Никогда вождь не видел подобного сражения и был убежден, что воспоминания не покинут его до конца дней. Он видел столько ужасов, сколько не дано человеку выдержать под этим небом.
На сердце вождя лежала большая тяжесть, он оплакивал убитых воинов Фирда и своего войска. Как много их пало в одной только битве – такого еще никогда не было в истории клана. Должно смениться поколение или больше, чтобы залечить потери. Однако честь имени Ваттель останется незапятнанной навсегда. Ранар почувствовал прилив гордости от этой мысли. Но сколько же матерей, жен и сыновей должен он посетить! Они будут плакать, и их глаза будут обвинять его, и ему придется жить с этой болью до самой смерти. Такова была ответственность военного вождя, он должен объяснять тем, кто горевал, что не было другого выбора – или они любой ценой разгромят врага, или же клана Ваттель больше не будет.
Взгляд Ранара упал на лицо дочери, спокойное и прекрасное. Она была полностью поглощена приготовлением бинтов. Битва навсегда отняла у нее что-то.

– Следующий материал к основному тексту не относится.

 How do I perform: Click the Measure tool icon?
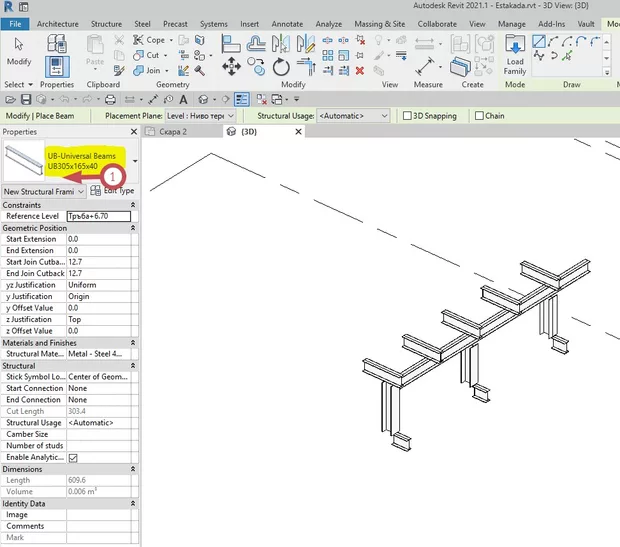tap(428, 64)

Что-то умерло, возможно ее юность, и сменилось чем-то жестким и даже жестоким.
Она мало говорила, меняя повязки на ранах отца. К счастью, кровотечение на шее остановилось, и не было необходимости во враче.
Сама Эйлса дважды принимала участие непосредственно в сражении. Она наносила яростные удары по грубым квадратным щитам бесов, которые пытались захватить ее, когда прорвали строй Фирда. Она отрубила руку одного из бесов, вцепившегося ей в волосы, и все еще помнила чувство ужаса, которое охватило ее в тот момент. Однако плен был бы куда большим ужасом, который длился бы бесконечно.
Загорелись костры для приготовления пищи, закипела вода в котлах для пшеничных макарон, которые готовили с луком-пореем, поджаренным на горячих углях, открывали ливолезское вино, привезенное из погребов замка Ваттель.
Драконы закончили свою погребальную песнь. Почти все люди крепко спали, когда вернулся капитан Идс. Он наскоро поел и тотчас же отправился в палатку Ранара.
Ранар приподнялся и сел. Эйлса ввела капитана в палатку и указала ему место на складном стуле возле койки Ранара.
– Имя Ваттель всегда будет жить в моем сердце, – сказал капитан. – Ваши люди воистину храбро сражались сегодня. Мои солдаты и я вам многим обязаны.
– Благодарю вас, капитан, за столь лестную оценку. Клан Ваттель держался достойно, чего бы это ему ни стоило.
Идс мрачно кивнул:
– Да, это я хорошо знаю. И это многого стоило и моим людям также, и моим драконам. Тяжелая битва, конечно.
– Я никогда не видел битвы тяжелее.
– Я боюсь, как бы для моих людей она не оказалась последней битвой в этой кампании. Мы должны уходить как можно быстрее.
Голова Ранера работала все так же четко, как и раньше:
– Вы имеете в виду Арнейс?
– Именно. Я должен переправить туда моих людей так быстро, как только смогу. Утром мы выступаем к перевалу Кохон. Я прошу разрешения оставить беженцев под вашей защитой. Они только замедлят наш переход.
– Вы хотите присоединиться к своему легиону на другой стороне?
– Если смогу. Они нуждаются в каждом, кто способен держать в руках оружие. Я боюсь, как бы не случилось худшее. Враг должен быть остановлен там. Шансы слишком неравны.
Ранар поборол свое желание сразу ответить. С болью в сердце он промолчал, пробормотав только какие-то банальности и выразив надежду, что Идс, его люди и драконы совершат переход благополучно.
– Мы позаботимся, конечно, о беженцах. Пусть Великая Мать сохранит вас и принесет вам победу.
Вскоре после этого Идс вышел, а Ранар остался лежать со странной болью в сердце. Существовало несколько путей в Арнейс, но самый короткий из них был известен только Ранару и еще двум его людям. Это была самая большая тайна клана, доставшаяся ему от древних времен. Ранар не смог заставить себя рассказать о ней, хотя искренне желал помочь Идсу и его людям. Тайный вход к Темной Лестнице находился всего лишь в пяти лигах отсюда. Внизу, в горных глубинах, он открывался на подземную реку Эферни, которая вела к Дандинг Пулу в Арнейсе на другой стороне горного массива Ливоль. Но рассказать об этом кому-либо, кроме своего наследника, было бы слишком большим грехом, и Ранар не осмелился на это.